▶ **Your goal**: Each record below needs to be retyped exactly.

Segment Start: Dataset

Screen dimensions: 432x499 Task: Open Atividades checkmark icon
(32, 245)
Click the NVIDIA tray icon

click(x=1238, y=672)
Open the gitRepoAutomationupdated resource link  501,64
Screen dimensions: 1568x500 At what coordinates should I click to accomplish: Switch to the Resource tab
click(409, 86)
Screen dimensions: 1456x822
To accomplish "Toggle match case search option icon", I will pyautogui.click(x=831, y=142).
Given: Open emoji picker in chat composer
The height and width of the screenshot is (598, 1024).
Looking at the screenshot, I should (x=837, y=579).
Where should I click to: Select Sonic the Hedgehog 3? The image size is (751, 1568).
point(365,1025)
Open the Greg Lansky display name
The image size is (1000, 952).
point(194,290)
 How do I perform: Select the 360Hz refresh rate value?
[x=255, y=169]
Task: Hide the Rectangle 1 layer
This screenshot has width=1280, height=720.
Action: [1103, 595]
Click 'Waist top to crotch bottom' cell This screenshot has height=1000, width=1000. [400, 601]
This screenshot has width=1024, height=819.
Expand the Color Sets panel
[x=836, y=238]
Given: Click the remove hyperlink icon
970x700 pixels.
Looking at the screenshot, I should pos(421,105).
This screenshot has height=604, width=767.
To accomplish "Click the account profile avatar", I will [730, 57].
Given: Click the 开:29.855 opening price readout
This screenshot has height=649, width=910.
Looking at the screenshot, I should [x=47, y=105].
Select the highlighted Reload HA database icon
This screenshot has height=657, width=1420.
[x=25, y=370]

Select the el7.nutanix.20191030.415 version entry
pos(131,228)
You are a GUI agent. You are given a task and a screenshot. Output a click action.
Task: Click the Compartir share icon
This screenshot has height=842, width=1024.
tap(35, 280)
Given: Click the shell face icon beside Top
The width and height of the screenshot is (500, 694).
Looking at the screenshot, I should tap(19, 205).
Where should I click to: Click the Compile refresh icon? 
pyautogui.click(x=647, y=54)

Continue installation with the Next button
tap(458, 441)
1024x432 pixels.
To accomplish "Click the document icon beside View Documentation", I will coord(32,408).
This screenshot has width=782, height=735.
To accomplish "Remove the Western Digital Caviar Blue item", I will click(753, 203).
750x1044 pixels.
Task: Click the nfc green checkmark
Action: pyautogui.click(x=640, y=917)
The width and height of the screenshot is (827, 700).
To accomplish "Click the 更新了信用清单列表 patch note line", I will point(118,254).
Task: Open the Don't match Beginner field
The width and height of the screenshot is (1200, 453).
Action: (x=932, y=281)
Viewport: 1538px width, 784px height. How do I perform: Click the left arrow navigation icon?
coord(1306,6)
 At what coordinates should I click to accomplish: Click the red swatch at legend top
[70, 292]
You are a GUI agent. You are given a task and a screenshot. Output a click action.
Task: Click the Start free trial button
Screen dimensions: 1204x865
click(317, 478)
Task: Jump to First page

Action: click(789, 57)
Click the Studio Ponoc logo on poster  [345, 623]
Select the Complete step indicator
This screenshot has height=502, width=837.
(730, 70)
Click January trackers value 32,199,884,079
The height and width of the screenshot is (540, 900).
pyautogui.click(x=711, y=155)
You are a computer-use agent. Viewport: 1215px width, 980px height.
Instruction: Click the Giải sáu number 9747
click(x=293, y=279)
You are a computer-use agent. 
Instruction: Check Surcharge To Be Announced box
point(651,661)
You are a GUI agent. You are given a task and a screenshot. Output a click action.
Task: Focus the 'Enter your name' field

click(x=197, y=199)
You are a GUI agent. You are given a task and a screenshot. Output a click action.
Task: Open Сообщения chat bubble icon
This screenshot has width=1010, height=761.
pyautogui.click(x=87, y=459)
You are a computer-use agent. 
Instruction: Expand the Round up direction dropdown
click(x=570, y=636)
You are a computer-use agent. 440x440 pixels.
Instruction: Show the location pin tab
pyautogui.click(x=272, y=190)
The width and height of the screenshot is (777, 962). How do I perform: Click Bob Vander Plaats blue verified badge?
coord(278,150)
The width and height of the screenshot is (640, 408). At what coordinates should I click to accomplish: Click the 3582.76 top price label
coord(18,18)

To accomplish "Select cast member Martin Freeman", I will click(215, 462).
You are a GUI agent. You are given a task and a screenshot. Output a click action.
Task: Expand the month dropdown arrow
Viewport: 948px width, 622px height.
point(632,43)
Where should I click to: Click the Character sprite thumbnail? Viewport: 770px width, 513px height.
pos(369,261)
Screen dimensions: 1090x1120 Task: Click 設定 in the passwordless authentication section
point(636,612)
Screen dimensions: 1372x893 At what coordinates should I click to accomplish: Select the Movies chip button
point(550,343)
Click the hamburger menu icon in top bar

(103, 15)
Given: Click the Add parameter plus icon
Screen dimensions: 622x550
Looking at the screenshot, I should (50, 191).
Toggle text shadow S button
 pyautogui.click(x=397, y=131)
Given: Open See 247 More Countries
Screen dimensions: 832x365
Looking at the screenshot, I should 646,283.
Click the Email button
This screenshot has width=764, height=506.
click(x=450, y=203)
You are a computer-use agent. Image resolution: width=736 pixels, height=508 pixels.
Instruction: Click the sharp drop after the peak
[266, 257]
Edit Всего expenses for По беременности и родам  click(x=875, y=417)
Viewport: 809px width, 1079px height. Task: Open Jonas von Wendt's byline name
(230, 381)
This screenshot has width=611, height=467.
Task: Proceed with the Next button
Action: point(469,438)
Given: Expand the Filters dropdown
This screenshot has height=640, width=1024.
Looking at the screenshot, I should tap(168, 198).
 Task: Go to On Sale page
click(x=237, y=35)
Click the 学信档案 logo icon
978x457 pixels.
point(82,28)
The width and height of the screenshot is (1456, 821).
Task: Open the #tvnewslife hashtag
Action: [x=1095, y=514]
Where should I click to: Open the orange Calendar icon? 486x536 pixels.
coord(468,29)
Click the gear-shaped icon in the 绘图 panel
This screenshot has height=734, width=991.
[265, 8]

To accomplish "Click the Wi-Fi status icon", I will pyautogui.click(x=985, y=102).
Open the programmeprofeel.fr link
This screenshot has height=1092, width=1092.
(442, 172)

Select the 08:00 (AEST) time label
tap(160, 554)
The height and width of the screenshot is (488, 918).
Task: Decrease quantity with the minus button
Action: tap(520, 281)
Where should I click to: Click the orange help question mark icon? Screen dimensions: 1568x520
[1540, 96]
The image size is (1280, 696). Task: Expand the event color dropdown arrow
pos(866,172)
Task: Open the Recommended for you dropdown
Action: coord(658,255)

Segment End: Dataset

▶ **Result of the task**:
Screen dimensions: 432x499 Task: Open Atividades checkmark icon
(32, 245)
Click the NVIDIA tray icon

click(x=1238, y=672)
Open the gitRepoAutomationupdated resource link  501,64
Screen dimensions: 1568x500 At what coordinates should I click to accomplish: Switch to the Resource tab
click(409, 86)
Screen dimensions: 1456x822
To accomplish "Toggle match case search option icon", I will pyautogui.click(x=831, y=142).
Given: Open emoji picker in chat composer
The height and width of the screenshot is (598, 1024).
Looking at the screenshot, I should (x=837, y=579).
Where should I click to: Select Sonic the Hedgehog 3? The image size is (751, 1568).
point(365,1025)
Open the Greg Lansky display name
The image size is (1000, 952).
point(194,290)
 How do I perform: Select the 360Hz refresh rate value?
[x=255, y=169]
Task: Hide the Rectangle 1 layer
This screenshot has width=1280, height=720.
Action: [1103, 595]
Click 'Waist top to crotch bottom' cell This screenshot has height=1000, width=1000. [400, 601]
This screenshot has width=1024, height=819.
Expand the Color Sets panel
[x=836, y=238]
Given: Click the remove hyperlink icon
970x700 pixels.
Looking at the screenshot, I should pos(421,105).
This screenshot has height=604, width=767.
To accomplish "Click the account profile avatar", I will [730, 57].
Given: Click the 开:29.855 opening price readout
This screenshot has height=649, width=910.
Looking at the screenshot, I should [x=47, y=105].
Select the highlighted Reload HA database icon
This screenshot has height=657, width=1420.
[x=25, y=370]

Select the el7.nutanix.20191030.415 version entry
pos(131,228)
You are a GUI agent. You are given a task and a screenshot. Output a click action.
Task: Click the Compartir share icon
This screenshot has height=842, width=1024.
tap(35, 280)
Given: Click the shell face icon beside Top
The width and height of the screenshot is (500, 694).
Looking at the screenshot, I should tap(19, 205).
Where should I click to: Click the Compile refresh icon? 
pyautogui.click(x=647, y=54)

Continue installation with the Next button
tap(458, 441)
1024x432 pixels.
To accomplish "Click the document icon beside View Documentation", I will coord(32,408).
This screenshot has width=782, height=735.
To accomplish "Remove the Western Digital Caviar Blue item", I will click(753, 203).
750x1044 pixels.
Task: Click the nfc green checkmark
Action: pyautogui.click(x=640, y=917)
The width and height of the screenshot is (827, 700).
To accomplish "Click the 更新了信用清单列表 patch note line", I will point(118,254).
Task: Open the Don't match Beginner field
The width and height of the screenshot is (1200, 453).
Action: (x=932, y=281)
Viewport: 1538px width, 784px height. How do I perform: Click the left arrow navigation icon?
coord(1306,6)
 At what coordinates should I click to accomplish: Click the red swatch at legend top
[70, 292]
You are a GUI agent. You are given a task and a screenshot. Output a click action.
Task: Click the Start free trial button
Screen dimensions: 1204x865
click(317, 478)
Task: Jump to First page

Action: click(789, 57)
Click the Studio Ponoc logo on poster  [345, 623]
Select the Complete step indicator
This screenshot has height=502, width=837.
(730, 70)
Click January trackers value 32,199,884,079
The height and width of the screenshot is (540, 900).
pyautogui.click(x=711, y=155)
You are a computer-use agent. Viewport: 1215px width, 980px height.
Instruction: Click the Giải sáu number 9747
click(x=293, y=279)
You are a computer-use agent. 
Instruction: Check Surcharge To Be Announced box
point(651,661)
You are a GUI agent. You are given a task and a screenshot. Output a click action.
Task: Focus the 'Enter your name' field

click(x=197, y=199)
You are a GUI agent. You are given a task and a screenshot. Output a click action.
Task: Open Сообщения chat bubble icon
This screenshot has width=1010, height=761.
pyautogui.click(x=87, y=459)
You are a computer-use agent. 
Instruction: Expand the Round up direction dropdown
click(x=570, y=636)
You are a computer-use agent. 440x440 pixels.
Instruction: Show the location pin tab
pyautogui.click(x=272, y=190)
The width and height of the screenshot is (777, 962). How do I perform: Click Bob Vander Plaats blue verified badge?
coord(278,150)
The width and height of the screenshot is (640, 408). At what coordinates should I click to accomplish: Click the 3582.76 top price label
coord(18,18)

To accomplish "Select cast member Martin Freeman", I will click(215, 462).
You are a GUI agent. You are given a task and a screenshot. Output a click action.
Task: Expand the month dropdown arrow
Viewport: 948px width, 622px height.
point(632,43)
Where should I click to: Click the Character sprite thumbnail? Viewport: 770px width, 513px height.
pos(369,261)
Screen dimensions: 1090x1120 Task: Click 設定 in the passwordless authentication section
point(636,612)
Screen dimensions: 1372x893 At what coordinates should I click to accomplish: Select the Movies chip button
point(550,343)
Click the hamburger menu icon in top bar

(103, 15)
Given: Click the Add parameter plus icon
Screen dimensions: 622x550
Looking at the screenshot, I should (50, 191).
Toggle text shadow S button
 pyautogui.click(x=397, y=131)
Given: Open See 247 More Countries
Screen dimensions: 832x365
Looking at the screenshot, I should 646,283.
Click the Email button
This screenshot has width=764, height=506.
click(x=450, y=203)
You are a computer-use agent. Image resolution: width=736 pixels, height=508 pixels.
Instruction: Click the sharp drop after the peak
[266, 257]
Edit Всего expenses for По беременности и родам  click(x=875, y=417)
Viewport: 809px width, 1079px height. Task: Open Jonas von Wendt's byline name
(230, 381)
This screenshot has width=611, height=467.
Task: Proceed with the Next button
Action: point(469,438)
Given: Expand the Filters dropdown
This screenshot has height=640, width=1024.
Looking at the screenshot, I should tap(168, 198).
 Task: Go to On Sale page
click(x=237, y=35)
Click the 学信档案 logo icon
978x457 pixels.
point(82,28)
The width and height of the screenshot is (1456, 821).
Task: Open the #tvnewslife hashtag
Action: [x=1095, y=514]
Where should I click to: Open the orange Calendar icon? 486x536 pixels.
coord(468,29)
Click the gear-shaped icon in the 绘图 panel
This screenshot has height=734, width=991.
[265, 8]

To accomplish "Click the Wi-Fi status icon", I will pyautogui.click(x=985, y=102).
Open the programmeprofeel.fr link
This screenshot has height=1092, width=1092.
(442, 172)

Select the 08:00 (AEST) time label
tap(160, 554)
The height and width of the screenshot is (488, 918).
Task: Decrease quantity with the minus button
Action: tap(520, 281)
Where should I click to: Click the orange help question mark icon? Screen dimensions: 1568x520
[1540, 96]
The image size is (1280, 696). Task: Expand the event color dropdown arrow
pos(866,172)
Task: Open the Recommended for you dropdown
Action: coord(658,255)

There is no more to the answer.